Aspirin therapy or taking a daily aspirin are recommended by the doctor to those who had heart attack or stroke or once identified at risk, however, a new study suggests that the effectiveness of this treatment depends on the genes of the patient.
Deepak Voora, lead author of the study and a professor of Duke University, and his colleagues initiated the study to identify the relationship of the Aspirin Response Signature (ARS)—a collection of 60 co-expressed genes- on the possible response of the body to aspirin therapy and the risk of the patients to heart attack or stroke. They wanted to prove that these biomarkers can tell if the patient really needs aspirin or not.
The researchers divided the participants into two groups: healthy patients consuming 325 mg of aspirin per day for prevention and patients who had heart attack or stroke consuming 81 mg of aspirin per day. The second group also had cardiac catheterization to treat their condition.
The participants had to undergo blood test in order for the researchers to check their platelet function or its ability to prevent blood clotting which is often the cause of heart attack and stroke. They also wanted to see the presence of the Aspirin Response Signature (ARS) on each patient.
The researchers found out that the body’s reaction to aspirin therapy varies wherein 30 percent of the second group is still at risk to another episode of heart attack or stroke. To put it simply, the aspirin therapy didn’t work for them because they don’t have the ARS. The team will do further research on the patients found to have ARS to further establish their conclusion.

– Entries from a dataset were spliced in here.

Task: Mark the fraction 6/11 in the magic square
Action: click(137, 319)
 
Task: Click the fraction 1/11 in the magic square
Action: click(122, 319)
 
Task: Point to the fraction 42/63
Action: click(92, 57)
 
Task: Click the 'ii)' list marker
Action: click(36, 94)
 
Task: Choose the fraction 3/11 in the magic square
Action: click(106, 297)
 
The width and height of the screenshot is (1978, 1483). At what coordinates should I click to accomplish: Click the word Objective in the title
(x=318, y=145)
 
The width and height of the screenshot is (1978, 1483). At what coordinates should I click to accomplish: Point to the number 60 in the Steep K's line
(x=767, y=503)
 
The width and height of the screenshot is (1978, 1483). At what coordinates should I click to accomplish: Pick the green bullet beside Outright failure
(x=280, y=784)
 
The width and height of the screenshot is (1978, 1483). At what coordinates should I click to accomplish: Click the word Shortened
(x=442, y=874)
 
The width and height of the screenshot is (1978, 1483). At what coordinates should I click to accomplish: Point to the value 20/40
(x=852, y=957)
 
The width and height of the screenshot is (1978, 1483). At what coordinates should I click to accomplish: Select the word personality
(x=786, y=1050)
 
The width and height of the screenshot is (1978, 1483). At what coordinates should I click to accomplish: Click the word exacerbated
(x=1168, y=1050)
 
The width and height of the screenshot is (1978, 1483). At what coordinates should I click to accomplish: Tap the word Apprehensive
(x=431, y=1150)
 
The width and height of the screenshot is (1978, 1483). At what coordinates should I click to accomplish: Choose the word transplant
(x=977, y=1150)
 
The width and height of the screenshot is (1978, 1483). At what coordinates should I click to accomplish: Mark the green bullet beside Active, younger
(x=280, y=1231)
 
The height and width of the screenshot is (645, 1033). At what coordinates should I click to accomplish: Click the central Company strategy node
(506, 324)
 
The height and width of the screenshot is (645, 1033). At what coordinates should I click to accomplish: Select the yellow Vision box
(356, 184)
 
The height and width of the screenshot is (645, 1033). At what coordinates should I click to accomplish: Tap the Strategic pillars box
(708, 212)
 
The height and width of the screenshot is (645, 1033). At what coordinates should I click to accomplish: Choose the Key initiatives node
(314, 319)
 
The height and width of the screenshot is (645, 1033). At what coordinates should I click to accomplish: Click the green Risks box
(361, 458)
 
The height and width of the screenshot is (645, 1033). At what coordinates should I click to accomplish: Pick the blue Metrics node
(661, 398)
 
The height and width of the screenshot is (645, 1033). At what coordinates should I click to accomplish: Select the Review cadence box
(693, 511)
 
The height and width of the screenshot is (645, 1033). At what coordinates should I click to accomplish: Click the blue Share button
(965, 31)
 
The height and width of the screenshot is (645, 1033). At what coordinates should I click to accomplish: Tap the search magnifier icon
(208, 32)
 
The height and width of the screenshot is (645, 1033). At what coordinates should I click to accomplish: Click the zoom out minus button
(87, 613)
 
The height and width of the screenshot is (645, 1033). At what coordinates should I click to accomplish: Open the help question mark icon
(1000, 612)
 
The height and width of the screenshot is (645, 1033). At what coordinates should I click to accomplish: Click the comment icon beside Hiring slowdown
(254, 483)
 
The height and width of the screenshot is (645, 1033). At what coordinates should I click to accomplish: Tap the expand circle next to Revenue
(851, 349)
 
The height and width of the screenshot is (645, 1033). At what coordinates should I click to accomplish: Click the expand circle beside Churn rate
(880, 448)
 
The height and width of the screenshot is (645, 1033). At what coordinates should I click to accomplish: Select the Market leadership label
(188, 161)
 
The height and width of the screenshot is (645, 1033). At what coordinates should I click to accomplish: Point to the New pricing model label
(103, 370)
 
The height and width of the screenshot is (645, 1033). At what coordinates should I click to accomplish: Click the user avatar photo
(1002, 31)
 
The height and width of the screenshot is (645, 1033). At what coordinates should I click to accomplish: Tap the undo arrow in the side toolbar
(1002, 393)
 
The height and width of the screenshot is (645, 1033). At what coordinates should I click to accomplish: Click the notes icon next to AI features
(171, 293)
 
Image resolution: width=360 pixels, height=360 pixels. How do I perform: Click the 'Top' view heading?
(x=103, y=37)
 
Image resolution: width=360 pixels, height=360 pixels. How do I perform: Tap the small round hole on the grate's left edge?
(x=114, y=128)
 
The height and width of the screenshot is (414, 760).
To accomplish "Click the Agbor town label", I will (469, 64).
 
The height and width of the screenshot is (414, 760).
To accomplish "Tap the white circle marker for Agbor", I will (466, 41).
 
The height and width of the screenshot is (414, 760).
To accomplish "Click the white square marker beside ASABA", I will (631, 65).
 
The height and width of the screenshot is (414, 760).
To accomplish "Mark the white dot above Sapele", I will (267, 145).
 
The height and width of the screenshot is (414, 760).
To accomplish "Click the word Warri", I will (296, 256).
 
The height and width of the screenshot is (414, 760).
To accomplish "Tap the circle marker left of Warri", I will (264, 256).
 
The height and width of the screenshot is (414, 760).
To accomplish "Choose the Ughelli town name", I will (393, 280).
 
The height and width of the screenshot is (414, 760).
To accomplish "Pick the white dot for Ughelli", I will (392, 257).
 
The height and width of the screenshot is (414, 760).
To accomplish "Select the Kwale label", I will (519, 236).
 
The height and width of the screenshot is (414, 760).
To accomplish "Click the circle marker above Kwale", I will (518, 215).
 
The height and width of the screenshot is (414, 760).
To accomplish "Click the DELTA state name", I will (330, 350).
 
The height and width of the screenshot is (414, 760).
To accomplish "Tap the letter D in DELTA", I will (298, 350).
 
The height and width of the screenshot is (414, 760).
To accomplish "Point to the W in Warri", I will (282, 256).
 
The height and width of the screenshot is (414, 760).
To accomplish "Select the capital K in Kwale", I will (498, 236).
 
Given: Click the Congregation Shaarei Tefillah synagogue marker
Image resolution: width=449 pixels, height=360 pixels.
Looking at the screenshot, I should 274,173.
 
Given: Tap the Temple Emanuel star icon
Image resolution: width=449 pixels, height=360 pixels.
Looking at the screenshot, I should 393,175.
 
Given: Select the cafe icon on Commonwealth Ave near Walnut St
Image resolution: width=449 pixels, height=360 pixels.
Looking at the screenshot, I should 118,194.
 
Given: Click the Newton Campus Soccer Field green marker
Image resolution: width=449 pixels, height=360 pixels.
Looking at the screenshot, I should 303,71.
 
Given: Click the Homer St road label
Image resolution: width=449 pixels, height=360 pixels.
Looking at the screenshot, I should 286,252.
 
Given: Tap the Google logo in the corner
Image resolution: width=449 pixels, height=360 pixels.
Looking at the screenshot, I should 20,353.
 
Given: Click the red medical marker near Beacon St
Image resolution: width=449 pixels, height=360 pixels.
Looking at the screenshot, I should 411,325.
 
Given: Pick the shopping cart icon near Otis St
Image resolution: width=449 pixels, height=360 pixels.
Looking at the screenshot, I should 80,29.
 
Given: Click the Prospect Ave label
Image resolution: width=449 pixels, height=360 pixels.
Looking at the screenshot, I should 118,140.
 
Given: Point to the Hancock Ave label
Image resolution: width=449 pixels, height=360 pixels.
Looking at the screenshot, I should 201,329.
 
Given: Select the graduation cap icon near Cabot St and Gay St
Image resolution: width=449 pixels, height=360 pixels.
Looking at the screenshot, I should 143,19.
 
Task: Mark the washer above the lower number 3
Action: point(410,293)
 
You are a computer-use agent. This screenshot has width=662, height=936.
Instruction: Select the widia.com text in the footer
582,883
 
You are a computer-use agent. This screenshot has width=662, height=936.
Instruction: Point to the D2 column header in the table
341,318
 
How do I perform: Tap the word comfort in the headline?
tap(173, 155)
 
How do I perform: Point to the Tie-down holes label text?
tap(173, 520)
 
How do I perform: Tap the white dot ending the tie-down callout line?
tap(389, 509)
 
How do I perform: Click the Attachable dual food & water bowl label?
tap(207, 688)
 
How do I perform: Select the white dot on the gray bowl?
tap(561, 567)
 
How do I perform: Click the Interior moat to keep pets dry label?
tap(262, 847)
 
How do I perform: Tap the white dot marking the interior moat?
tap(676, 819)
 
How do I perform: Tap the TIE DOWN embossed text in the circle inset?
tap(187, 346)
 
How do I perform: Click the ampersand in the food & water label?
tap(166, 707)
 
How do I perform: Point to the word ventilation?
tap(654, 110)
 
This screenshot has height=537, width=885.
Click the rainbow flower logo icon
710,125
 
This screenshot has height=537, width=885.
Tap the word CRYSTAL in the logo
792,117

"The main finding of our study is that we've developed a whole blood-based biomarker that physicians could potentially use as a diagnostic test to identify those who are adequately responding to aspirin or not, and also to identify those individuals who are at highest risk for MI and death in patients who are taking aspirin," Voora wrote in the report.
The study was published on the July 3 issue of the Journal of the American College of Cardiology.